I made the video on a day I couldn’t voice because for some reason it’s easier for me to think in sign language when I can’t talk than when I can. It’s also a lot more obvious to me which signs I wish my assistants knew when I am right in the midst of wanting them to understand me. Today is a no-voice day, too, so it seemed like a good day to post the videos as well!
Here’s the description:
For my personal care assistants (PCAs), especially new hires. Please watch it with the sound on first to learn the signs. Then try watching with the sound OFF to see if you can remember the vocab!

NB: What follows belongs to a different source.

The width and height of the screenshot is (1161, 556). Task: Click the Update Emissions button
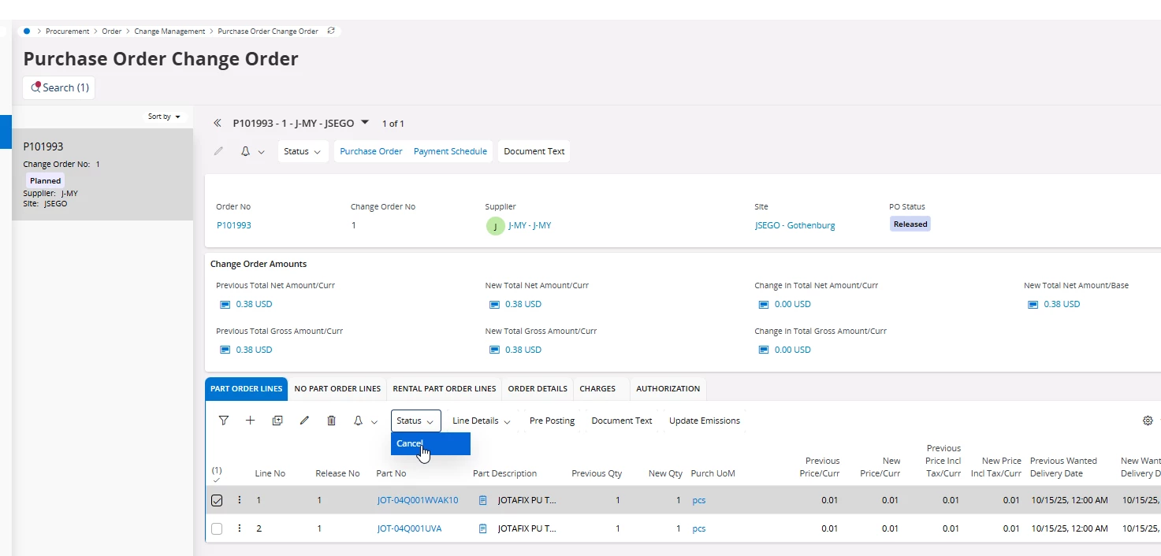click(704, 421)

Most of these are basic ASL (American Sign Language) signs, but a few of them are signs I’ve made up, for which I don’t know the real signs (such as for the two-way radio, computer mouse, and computer touchpad). I use a lot of V/G (visual/gestural) to communicate when my voice isn’t working. But I thought the best way to help you learn to understand me is from me.
If you want to learn real ASL, don’t learn it from me. I have a lot of bad habits, and sometimes my impairments get in the way (that was a very tired middle finger on the “K”!). Learn real ASL from a Deaf teacher!

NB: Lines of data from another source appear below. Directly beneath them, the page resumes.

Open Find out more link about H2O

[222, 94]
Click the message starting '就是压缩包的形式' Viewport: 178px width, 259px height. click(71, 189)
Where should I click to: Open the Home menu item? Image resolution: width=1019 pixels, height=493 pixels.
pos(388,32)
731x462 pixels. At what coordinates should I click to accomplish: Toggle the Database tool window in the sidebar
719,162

And here’s the captioned version (which I have not been able to embed in a post, so just pop over to amara to see it).
-Sharon and Barnum, the reinvigorated SD
* For those of you new to my voicing issue, due to Lyme and coinfections (other tick-borne diseases), since 2008 I’ve had an intermittent speech impairment which is apraxic in nature (relates to voluntary sounds, like speech, not to involuntary sounds, like laughter or shouting in surprise) and seems to be the mixed form of spasmodic dysphonia, ranging from so severe I can barely produce sound to so mild I just sound a bit scratchy. And other times it doesn’t affect me at all (thus the “intermittent” part of the diagnosis).